━━ DATA TO USE

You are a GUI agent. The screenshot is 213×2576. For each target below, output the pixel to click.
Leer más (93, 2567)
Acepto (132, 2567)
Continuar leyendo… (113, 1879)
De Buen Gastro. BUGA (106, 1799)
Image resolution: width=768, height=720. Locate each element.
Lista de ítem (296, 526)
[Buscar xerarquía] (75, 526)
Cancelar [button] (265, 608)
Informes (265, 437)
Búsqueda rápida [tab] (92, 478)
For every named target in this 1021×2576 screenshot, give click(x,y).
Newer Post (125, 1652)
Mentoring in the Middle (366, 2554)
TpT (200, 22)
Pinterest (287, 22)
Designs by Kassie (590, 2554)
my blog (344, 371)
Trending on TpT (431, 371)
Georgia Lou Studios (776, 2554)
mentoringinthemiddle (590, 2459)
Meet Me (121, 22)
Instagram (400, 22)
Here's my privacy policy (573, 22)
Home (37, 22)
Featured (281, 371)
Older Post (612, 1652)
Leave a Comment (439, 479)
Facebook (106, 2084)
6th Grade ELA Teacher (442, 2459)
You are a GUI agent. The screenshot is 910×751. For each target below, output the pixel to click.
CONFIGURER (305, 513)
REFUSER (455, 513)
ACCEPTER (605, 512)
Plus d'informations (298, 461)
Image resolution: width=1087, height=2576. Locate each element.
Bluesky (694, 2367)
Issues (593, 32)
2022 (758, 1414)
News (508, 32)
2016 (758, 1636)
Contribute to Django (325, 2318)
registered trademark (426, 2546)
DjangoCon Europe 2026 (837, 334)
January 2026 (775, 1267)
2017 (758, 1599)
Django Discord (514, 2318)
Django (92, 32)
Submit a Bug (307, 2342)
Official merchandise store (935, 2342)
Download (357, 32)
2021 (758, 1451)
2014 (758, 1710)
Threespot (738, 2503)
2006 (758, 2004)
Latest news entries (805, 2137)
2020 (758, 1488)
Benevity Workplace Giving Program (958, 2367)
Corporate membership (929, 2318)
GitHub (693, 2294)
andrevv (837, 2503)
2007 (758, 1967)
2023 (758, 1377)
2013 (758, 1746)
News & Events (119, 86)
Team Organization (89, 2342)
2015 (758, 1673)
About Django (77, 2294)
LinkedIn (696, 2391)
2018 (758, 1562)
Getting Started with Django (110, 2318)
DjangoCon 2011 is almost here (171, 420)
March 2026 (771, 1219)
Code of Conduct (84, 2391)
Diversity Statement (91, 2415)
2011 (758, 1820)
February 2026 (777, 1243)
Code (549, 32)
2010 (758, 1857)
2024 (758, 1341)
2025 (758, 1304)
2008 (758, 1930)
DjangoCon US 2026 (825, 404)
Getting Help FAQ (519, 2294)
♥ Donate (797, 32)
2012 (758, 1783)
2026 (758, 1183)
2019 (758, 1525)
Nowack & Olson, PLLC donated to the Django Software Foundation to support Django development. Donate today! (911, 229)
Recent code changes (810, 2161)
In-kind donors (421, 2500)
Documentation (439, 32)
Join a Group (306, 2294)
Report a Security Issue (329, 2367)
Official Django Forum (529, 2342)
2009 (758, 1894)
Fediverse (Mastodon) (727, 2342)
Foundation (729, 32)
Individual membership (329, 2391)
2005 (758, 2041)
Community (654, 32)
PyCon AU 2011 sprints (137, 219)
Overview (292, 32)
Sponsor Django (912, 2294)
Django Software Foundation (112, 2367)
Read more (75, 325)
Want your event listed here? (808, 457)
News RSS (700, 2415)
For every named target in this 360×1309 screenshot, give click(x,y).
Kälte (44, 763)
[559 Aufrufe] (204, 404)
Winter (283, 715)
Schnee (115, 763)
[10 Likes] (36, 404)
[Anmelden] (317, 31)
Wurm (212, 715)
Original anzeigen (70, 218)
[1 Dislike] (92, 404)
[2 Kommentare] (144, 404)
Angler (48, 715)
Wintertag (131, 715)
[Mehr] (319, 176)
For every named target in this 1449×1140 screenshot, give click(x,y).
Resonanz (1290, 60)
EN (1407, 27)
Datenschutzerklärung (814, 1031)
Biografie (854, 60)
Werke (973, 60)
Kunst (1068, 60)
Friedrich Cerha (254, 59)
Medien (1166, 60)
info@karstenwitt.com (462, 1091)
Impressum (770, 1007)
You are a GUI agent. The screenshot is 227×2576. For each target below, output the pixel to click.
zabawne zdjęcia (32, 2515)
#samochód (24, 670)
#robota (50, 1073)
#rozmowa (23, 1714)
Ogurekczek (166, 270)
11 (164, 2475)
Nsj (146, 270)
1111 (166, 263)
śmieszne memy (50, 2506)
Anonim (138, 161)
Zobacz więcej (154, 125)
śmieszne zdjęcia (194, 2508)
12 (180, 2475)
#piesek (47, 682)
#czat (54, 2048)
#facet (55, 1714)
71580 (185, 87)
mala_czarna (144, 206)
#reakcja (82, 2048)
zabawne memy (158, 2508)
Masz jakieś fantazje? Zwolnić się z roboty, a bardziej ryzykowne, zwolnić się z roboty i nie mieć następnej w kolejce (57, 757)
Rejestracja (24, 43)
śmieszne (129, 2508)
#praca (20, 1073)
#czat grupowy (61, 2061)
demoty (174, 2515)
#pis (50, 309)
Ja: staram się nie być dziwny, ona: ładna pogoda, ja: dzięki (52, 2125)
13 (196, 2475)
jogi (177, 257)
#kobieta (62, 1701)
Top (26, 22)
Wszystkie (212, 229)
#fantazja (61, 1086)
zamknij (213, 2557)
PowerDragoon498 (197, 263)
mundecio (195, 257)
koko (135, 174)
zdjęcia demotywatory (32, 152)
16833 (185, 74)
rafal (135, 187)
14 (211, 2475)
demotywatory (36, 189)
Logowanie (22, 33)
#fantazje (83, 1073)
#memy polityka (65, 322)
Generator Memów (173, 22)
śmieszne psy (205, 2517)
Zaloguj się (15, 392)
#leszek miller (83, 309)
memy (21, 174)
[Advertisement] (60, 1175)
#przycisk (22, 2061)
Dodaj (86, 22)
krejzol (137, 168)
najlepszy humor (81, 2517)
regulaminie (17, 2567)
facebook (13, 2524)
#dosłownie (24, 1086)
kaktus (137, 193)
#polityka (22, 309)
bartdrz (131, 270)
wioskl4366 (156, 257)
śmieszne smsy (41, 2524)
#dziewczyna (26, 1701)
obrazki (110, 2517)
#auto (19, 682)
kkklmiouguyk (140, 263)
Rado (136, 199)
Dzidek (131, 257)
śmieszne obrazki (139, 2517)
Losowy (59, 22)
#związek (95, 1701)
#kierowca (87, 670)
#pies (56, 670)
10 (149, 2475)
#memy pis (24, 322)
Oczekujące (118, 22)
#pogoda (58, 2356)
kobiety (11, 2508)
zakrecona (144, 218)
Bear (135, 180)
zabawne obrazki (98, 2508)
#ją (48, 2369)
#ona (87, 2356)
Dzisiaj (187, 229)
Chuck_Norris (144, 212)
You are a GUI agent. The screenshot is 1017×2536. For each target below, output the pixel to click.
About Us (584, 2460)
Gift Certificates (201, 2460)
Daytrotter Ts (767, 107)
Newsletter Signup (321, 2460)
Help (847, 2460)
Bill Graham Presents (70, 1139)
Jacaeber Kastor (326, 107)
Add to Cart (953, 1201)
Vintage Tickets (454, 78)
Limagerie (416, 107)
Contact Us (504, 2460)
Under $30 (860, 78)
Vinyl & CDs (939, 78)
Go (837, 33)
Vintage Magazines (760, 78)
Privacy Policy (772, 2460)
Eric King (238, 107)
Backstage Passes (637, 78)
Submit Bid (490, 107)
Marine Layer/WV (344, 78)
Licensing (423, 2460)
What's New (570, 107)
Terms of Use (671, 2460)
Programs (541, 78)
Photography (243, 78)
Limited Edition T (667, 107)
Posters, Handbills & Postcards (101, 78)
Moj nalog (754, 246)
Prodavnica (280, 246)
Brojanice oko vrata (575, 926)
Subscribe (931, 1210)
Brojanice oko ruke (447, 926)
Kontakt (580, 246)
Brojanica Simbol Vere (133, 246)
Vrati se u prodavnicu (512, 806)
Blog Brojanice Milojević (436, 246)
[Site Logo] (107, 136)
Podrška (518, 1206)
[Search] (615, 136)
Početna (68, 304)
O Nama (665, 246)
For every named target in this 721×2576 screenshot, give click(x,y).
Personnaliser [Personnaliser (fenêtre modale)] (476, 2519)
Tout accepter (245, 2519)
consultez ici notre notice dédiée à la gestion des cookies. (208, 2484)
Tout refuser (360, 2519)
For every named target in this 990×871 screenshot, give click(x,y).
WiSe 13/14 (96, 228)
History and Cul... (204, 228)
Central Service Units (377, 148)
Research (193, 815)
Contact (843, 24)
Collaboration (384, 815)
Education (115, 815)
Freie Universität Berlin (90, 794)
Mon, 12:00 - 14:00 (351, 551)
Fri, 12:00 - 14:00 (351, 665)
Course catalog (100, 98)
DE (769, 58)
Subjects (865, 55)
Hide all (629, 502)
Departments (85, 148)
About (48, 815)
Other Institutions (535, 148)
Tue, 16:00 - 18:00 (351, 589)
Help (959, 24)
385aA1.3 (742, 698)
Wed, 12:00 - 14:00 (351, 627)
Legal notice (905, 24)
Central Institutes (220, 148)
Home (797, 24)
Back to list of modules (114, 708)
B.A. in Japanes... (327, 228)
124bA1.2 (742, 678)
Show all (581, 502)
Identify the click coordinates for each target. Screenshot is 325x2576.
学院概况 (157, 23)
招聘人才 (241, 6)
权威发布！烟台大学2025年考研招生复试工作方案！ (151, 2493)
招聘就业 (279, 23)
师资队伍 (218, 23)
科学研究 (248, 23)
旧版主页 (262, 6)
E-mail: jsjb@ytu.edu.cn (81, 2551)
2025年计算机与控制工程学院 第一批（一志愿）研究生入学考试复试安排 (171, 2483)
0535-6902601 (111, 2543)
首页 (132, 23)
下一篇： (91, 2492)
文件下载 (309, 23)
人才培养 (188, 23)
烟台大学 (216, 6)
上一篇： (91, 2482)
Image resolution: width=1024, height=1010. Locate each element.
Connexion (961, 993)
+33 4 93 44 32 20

━━━━

> _TASK REQUIREMENTS_: Give the rows between the line holding "#ona (87, 2356)" and the line holding "What's New (570, 107)", inclusive, as a JSON list of strings with one string per line and blank lines left out.

> _EXERCISE SOLUTION_:
[
  "#ona (87, 2356)",
  "Dzisiaj (187, 229)",
  "Chuck_Norris (144, 212)",
  "You are a GUI agent. The screenshot is 1017×2536. For each target below, output the pixel to click.",
  "About Us (584, 2460)",
  "Gift Certificates (201, 2460)",
  "Daytrotter Ts (767, 107)",
  "Newsletter Signup (321, 2460)",
  "Help (847, 2460)",
  "Bill Graham Presents (70, 1139)",
  "Jacaeber Kastor (326, 107)",
  "Add to Cart (953, 1201)",
  "Vintage Tickets (454, 78)",
  "Limagerie (416, 107)",
  "Contact Us (504, 2460)",
  "Under $30 (860, 78)",
  "Vinyl & CDs (939, 78)",
  "Go (837, 33)",
  "Vintage Magazines (760, 78)",
  "Privacy Policy (772, 2460)",
  "Eric King (238, 107)",
  "Backstage Passes (637, 78)",
  "Submit Bid (490, 107)",
  "Marine Layer/WV (344, 78)",
  "Licensing (423, 2460)",
  "What's New (570, 107)"
]